The right to repair is a legal concept that allows you and other third-party service providers to repair and modify your devices. Many manufacturers are attempting to take this right away from consumers and some have already done so by restricting the availability of parts and hardware used in the manufacture, so the consumers are forced to return the device to have it repaired. This of course gives them the power to charge an arbitrary sum of money for the service as they are the sole provider. It also forces the customer to ship the device to the manufacturer’s service outlets which may be expensive if there is none in their area. But most importantly, it takes a fundamental freedom of ownership of the device from the user. The user is not allowed to modify or repair a device they purchased or take it to a third-party provider such as computer repairs Smithfield. This has been met with heavy criticism although many companies still lobby governments and exercise they corporate power to take away your right to repair your own devices.

Although this article will focus on digital devices and computers, this is also applicable to vehicles, appliances and basically any hardware that is commercially available. Although the issue began in the 1950s relating to computers, it gained traction as auto manufacturers began to impose similar restrictions on vehicle repair. Today, companies like Tesla and John Deere impose software locks on their vehicles which force owners to visit an authorised repair centre or risk having their vehicle disabled via software. This heavily impacts farmers who rely on John Deere tractors and farming equipment for their livelihood and may not have the time or the resources to have it repaired by an authorised service centre, especially if there are none in the area.
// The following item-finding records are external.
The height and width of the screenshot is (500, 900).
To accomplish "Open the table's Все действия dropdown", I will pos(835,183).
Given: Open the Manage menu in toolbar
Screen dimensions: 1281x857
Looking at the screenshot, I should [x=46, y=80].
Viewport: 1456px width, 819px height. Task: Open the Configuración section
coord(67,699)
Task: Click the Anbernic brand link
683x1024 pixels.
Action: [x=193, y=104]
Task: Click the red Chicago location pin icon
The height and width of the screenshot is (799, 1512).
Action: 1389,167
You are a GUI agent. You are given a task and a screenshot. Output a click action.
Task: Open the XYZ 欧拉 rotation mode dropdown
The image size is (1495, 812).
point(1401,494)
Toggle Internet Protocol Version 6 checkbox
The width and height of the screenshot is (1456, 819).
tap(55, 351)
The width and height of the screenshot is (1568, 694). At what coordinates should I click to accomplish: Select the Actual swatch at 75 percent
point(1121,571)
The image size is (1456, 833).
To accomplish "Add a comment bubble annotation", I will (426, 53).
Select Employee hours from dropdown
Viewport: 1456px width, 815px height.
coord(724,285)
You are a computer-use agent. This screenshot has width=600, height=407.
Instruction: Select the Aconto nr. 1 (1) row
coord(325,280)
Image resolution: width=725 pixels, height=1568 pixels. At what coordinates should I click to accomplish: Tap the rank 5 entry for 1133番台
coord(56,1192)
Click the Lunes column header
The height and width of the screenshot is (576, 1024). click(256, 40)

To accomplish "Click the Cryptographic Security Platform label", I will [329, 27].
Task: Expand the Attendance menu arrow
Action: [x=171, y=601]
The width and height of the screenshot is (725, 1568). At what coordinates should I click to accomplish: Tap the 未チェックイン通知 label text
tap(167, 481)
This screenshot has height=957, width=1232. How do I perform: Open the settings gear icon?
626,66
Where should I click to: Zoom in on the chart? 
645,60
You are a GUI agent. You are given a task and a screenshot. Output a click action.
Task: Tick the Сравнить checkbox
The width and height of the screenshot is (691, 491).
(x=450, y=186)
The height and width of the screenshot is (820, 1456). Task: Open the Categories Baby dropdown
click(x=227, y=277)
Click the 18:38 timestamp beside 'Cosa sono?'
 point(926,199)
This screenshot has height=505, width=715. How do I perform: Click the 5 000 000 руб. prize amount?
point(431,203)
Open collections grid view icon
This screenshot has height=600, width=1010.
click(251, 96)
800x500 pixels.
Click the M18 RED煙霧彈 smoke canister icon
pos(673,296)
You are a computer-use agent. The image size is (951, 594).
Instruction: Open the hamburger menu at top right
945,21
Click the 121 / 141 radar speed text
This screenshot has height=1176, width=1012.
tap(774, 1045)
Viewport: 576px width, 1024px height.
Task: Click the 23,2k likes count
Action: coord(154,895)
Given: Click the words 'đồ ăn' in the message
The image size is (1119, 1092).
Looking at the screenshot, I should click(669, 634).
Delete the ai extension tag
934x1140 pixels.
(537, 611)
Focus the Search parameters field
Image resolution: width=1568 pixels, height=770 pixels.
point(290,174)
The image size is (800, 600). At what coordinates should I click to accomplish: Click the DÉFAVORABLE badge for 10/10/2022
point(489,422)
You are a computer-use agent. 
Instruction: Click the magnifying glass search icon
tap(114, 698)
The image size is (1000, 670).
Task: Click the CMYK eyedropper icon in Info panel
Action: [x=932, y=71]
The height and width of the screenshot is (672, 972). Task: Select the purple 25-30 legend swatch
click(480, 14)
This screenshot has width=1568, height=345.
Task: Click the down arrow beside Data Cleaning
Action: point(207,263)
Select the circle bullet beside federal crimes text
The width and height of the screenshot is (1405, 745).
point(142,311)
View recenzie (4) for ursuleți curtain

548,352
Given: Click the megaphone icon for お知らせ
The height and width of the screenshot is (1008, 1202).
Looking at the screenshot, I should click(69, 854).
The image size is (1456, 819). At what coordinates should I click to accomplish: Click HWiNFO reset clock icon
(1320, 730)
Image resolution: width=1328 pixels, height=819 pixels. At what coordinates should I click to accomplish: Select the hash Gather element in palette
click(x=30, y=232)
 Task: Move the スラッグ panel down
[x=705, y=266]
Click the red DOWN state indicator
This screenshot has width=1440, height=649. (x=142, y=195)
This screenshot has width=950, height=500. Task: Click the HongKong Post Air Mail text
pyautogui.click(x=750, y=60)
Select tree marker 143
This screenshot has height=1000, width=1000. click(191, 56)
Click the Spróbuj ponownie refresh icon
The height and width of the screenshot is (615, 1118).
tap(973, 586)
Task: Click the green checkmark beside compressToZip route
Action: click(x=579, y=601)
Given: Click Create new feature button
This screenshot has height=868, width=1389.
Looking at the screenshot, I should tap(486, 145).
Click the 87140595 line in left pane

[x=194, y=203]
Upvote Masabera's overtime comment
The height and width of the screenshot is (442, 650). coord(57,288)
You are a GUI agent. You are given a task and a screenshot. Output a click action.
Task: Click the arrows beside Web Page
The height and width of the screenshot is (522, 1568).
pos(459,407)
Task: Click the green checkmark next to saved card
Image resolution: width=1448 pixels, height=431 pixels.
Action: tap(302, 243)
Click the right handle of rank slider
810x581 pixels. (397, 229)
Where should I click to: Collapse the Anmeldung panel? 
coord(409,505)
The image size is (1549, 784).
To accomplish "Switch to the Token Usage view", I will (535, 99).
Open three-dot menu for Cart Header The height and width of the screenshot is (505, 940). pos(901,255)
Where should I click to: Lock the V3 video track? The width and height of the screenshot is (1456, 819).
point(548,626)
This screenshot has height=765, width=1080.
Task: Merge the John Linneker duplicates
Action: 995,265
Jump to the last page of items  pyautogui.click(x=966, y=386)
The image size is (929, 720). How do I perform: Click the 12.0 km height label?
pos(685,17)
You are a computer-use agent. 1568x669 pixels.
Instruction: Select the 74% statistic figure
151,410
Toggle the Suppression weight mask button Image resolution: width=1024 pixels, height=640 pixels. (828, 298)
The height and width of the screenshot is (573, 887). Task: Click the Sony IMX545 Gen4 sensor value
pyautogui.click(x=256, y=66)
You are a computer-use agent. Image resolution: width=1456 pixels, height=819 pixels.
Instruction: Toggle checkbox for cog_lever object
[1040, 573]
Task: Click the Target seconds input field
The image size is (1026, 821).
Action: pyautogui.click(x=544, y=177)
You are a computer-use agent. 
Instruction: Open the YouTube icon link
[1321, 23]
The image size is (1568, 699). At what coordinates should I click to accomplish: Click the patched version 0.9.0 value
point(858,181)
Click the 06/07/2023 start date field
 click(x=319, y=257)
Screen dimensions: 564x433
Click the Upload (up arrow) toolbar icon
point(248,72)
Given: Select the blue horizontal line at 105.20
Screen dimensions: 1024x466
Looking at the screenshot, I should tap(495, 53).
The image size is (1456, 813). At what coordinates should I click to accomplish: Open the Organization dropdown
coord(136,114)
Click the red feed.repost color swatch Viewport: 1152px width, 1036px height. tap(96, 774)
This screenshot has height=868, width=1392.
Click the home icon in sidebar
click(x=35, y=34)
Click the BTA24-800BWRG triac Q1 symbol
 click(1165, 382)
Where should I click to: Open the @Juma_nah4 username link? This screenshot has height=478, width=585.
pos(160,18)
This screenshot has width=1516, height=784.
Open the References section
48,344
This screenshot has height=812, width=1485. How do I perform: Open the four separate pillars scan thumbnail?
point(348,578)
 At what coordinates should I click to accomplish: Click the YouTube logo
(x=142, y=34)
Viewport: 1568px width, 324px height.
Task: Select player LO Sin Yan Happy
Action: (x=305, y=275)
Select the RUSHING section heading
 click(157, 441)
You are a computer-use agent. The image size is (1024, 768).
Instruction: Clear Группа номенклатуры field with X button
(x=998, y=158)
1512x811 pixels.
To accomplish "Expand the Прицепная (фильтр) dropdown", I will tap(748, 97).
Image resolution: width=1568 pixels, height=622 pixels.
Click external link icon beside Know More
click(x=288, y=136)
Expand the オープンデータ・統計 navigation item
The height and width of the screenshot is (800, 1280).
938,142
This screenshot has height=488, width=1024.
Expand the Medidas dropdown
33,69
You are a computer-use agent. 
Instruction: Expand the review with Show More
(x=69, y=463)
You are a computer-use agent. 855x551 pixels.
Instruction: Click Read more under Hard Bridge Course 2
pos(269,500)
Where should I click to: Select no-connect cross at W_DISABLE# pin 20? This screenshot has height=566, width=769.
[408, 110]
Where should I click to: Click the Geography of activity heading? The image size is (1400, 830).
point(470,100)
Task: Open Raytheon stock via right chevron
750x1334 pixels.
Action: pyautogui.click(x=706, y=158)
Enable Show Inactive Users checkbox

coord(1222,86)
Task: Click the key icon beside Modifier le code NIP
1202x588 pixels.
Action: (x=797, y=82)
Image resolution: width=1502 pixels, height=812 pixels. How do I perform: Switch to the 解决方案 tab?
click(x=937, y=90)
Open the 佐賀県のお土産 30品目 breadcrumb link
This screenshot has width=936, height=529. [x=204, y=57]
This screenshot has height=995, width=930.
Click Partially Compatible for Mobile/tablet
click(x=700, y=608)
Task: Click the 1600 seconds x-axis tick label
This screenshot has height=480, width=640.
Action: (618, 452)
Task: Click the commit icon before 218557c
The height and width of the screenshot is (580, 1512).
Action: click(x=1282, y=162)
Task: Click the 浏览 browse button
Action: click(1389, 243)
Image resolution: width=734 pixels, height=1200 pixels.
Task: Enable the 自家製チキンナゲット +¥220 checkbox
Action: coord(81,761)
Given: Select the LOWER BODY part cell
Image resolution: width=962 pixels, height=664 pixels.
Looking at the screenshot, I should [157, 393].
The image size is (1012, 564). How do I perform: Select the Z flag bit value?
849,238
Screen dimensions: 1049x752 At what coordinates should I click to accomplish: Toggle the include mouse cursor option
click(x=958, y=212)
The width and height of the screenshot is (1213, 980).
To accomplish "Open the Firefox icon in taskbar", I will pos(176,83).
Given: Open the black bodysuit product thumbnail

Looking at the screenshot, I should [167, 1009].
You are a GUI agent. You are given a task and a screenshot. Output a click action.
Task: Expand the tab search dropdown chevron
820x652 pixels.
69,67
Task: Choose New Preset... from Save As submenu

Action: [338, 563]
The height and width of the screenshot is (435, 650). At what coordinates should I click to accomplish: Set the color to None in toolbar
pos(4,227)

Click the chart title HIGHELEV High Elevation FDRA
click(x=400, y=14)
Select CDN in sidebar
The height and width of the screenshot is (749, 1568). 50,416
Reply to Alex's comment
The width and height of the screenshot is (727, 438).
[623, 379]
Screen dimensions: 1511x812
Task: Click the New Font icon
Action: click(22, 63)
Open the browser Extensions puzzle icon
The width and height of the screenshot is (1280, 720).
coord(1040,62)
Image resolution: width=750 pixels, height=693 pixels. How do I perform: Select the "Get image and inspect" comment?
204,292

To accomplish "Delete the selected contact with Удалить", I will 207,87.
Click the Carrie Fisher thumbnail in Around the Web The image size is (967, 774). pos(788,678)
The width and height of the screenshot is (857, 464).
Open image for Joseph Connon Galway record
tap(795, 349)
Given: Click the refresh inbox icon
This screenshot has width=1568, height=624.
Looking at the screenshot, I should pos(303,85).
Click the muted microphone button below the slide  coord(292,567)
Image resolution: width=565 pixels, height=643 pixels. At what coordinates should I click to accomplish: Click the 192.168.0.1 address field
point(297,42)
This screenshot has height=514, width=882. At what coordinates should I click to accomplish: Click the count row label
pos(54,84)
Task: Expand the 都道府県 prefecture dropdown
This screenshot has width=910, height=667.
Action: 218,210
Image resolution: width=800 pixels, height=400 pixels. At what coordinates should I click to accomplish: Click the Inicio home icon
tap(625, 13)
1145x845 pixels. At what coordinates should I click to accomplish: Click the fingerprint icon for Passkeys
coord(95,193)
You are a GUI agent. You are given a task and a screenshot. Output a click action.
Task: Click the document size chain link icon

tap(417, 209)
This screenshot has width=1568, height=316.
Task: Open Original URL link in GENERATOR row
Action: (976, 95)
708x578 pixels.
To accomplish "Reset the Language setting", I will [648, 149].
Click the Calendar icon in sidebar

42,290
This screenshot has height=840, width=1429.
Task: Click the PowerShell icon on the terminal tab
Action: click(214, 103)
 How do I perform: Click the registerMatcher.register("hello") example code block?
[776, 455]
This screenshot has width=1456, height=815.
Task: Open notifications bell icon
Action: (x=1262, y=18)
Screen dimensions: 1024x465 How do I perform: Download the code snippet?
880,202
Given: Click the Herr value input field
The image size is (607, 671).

One of the primary issues with the lack of right to repair is that it essentially bars small electronics stores from participating in the economy via repair services. Many small businesses can repair devices faster and at a much lower cost than authorised service centres as they are available almost anywhere and are open to operating in unconventional hours or devices. Moreover, with access to the exact hardware in the devices, they can perform small repairs for small fees. However, with manufacturers like Apple preventing their suppliers from selling to third parties, a device with an issue in a small component in its motherboard would need the entire board replaced as the component is no longer sold separately. This allows manufacturers to restrict the right to repair without legally banning it. Therefore, advocates for the right to repair propose legally enforcing the right to repair by preventing manufacturers from forcing their suppliers to agree to exclusivity arrangements as well as preventing them from software-locking the functionality of the device if it detects third party hardware.

Many see this infringement of the right to repair as an effort to move from companies selling devices to companies selling the right to use the devices, similar to the software as a service model.